I am currently in the process of collecting data on the healthcare system in under-resourced settings in Delhi, with a focus on women. During my time here, I have repeatedly been struck by the strength of the average Indian women. Not just the women I meet during my fieldwork but also women from around my locality, who my aunt tells me about. These are women who will never be on the front page of a magazine cover or in the list of the world’s most powerful women because they are making impact closer to home.
I met women who have gone out of their comfort zone, some with kids only a few months old, to volunteer to talk to people in their locality to convince them to install toilets, visit the hospital, and get children immunized. I met women who studied till 8th or 10th grade and couldn’t further their education because they got married but have succeeded in sending their daughters to college or are working hard to do so. I have heard of an old but tireless woman, who I can see from my window---washing clothes at an age when she should be resting. She has cancer and has had multiple surgeries and her body is bent from a lifetime of work. These are mothers, wives, and daughters from humble backgrounds. Their husbands may be auto-rickshaw drivers, shopkeepers, or men who do whatever work they get. And they not only manage to run the household but go above and beyond.

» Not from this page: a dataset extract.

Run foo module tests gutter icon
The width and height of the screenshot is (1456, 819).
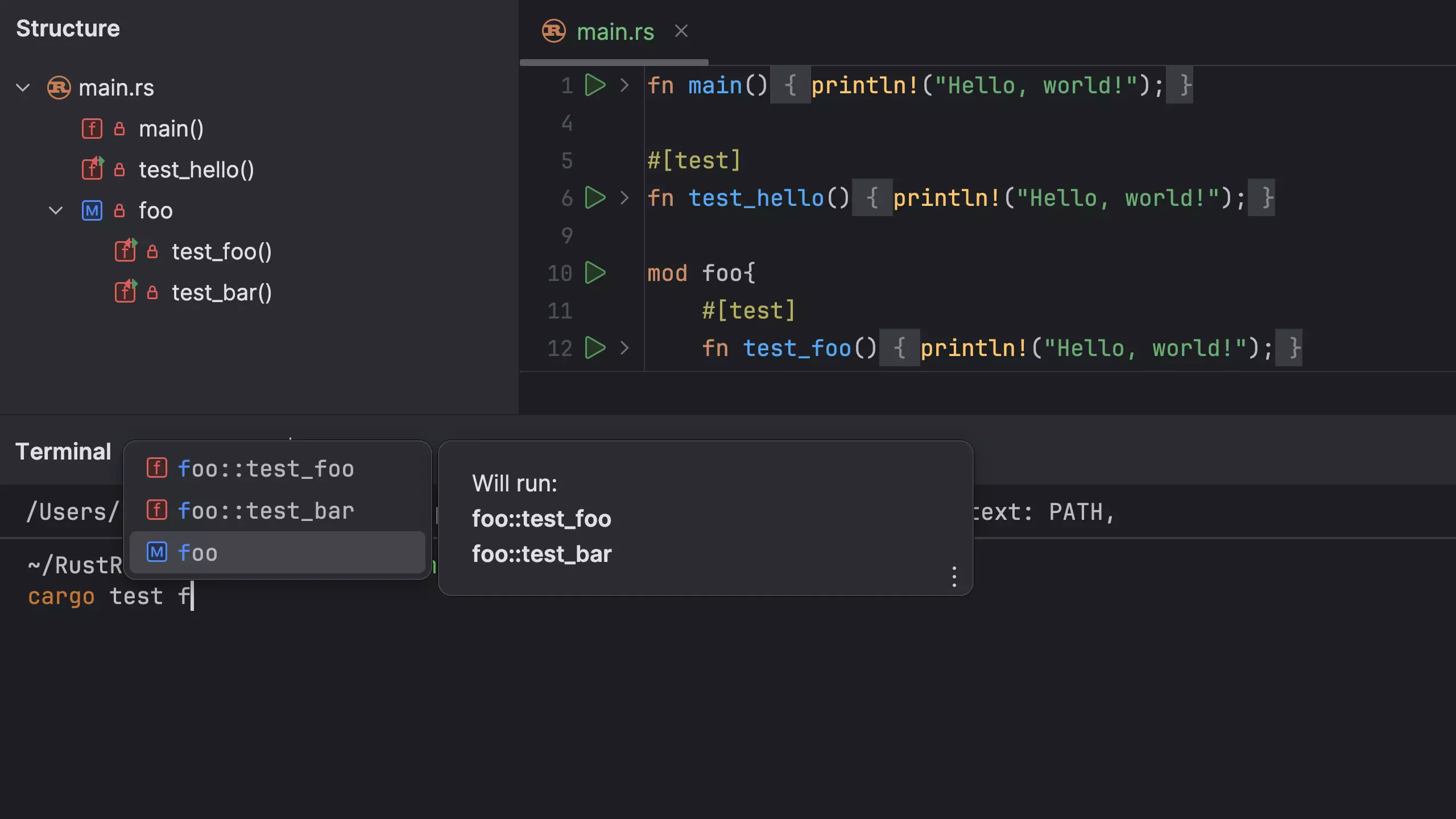[595, 273]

One ASHA worker I met shyly told me that the reason she started working was to get an excuse to move out of the house and interact with people. Another woman told me that even today, she would like to continue her education if she gets the chance. These are women with hopes, dreams, and aspirations. Over time, these may have changed or they may have found unexpected avenues to fulfil them. But their aspirations are never lost. They still strive to do the best they can in what they do. And to them, it’s all in a day’s work.
If there is one thing I take away from my time here, it is learning what it means to be a woman.